Kurde, nie wiem jak by Ci to inaczej wytłumaczyć :) Na serio dorabiasz do najzwyczajniej na świecie zjebanego miksu jakąś "okultystyczną aurę spowijającą chaos dźwiękowy" i specyfikę, od której sami Revenge się odżegnują :)
from the thunder
and the thought
and the chaos
that free the form
Awatar użytkownika
hcpig
mistrz forumowej ceremonii
Posty: 9925
Rejestracja: 06-07-2008, 13:23

Re: REVENGE (Can)

25-07-2008, 10:57

Nie wiem Grot, nie znam zespołu Improwizacja.
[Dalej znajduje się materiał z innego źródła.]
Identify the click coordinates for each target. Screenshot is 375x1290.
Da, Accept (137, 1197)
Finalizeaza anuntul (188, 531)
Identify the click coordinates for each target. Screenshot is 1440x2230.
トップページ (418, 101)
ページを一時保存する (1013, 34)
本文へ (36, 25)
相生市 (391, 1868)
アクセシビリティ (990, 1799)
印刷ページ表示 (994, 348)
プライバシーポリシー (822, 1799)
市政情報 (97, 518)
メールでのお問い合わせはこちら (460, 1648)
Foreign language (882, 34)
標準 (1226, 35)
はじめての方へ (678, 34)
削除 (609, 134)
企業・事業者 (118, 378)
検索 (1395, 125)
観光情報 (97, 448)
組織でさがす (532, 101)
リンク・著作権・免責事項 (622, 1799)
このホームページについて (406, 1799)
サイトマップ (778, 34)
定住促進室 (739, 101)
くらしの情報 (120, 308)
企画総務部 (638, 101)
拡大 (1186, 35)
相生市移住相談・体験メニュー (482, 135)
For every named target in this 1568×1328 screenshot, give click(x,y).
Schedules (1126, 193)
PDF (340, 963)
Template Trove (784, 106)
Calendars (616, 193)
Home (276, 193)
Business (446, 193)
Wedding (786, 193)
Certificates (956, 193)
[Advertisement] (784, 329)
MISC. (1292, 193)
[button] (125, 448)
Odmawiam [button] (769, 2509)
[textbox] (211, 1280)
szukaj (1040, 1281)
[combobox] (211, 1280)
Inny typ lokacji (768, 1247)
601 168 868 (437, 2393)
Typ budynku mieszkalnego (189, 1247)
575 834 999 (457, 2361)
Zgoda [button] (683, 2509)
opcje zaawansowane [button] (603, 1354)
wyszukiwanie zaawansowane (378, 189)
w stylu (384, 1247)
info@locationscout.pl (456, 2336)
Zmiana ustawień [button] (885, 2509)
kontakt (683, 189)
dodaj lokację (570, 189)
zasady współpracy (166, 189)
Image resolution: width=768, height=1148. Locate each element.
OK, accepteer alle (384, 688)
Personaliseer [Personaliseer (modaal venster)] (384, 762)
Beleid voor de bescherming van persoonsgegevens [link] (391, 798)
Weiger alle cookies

A poważnie, nie słyszałem Revenge, ale bawi mnie trochę, kiedy niemal każde skrajnie proste napierdalactwo uchodzi za hipnotyczny trans, rytuał, soniczny obłęd itp. Sam uwielbiam prostą transową muzykę, ale zdaję sobie sobie sprawę, że takie granie balansuje na granicy geniuszu i totalnego szamba zarazem, tylko niektórzy rzucą się na każde takie cacko z samej racji użytych środków. Co więcej, mam wrażenie, że Longinus w tym przoduje hihi :lol:
Myślę, że warto poruszyć ten aspekt w przypadku takich zespołów. Blasphemy się udało, z innej beczki - Black Funeral polazł w bagno, a Revenge? Kiedyś zobaczymy. Niemniej, miło by było gdyby granie wychodziło jednak z woli niż przypadku, nie? Chociaż w sumie liczy się efekt.
Yare Yare Daze
Awatar użytkownika
hcpig
mistrz forumowej ceremonii
Posty: 9925
Rejestracja: 06-07-2008, 13:23

Re: Re:

25-07-2008, 11:10

4m pisze: Kurde, nie wiem jak by Ci to inaczej wytłumaczyć :) Na serio dorabiasz do najzwyczajniej na świecie zjebanego miksu jakąś "okultystyczną aurę spowijającą chaos dźwiękowy" i specyfikę, od której sami Revenge się odżegnują :)
Longinus jest czasami jak ci słynni krytycy sztuki, którzy nieposiadali się z zachwytu nad pewną awangardową konstrukcją do momentu, gdy okazała się ona niczym innym jak rusztowaniem, którego w galerii robotnicy nie zdążyli zdjąć na czas (historia autentyczna).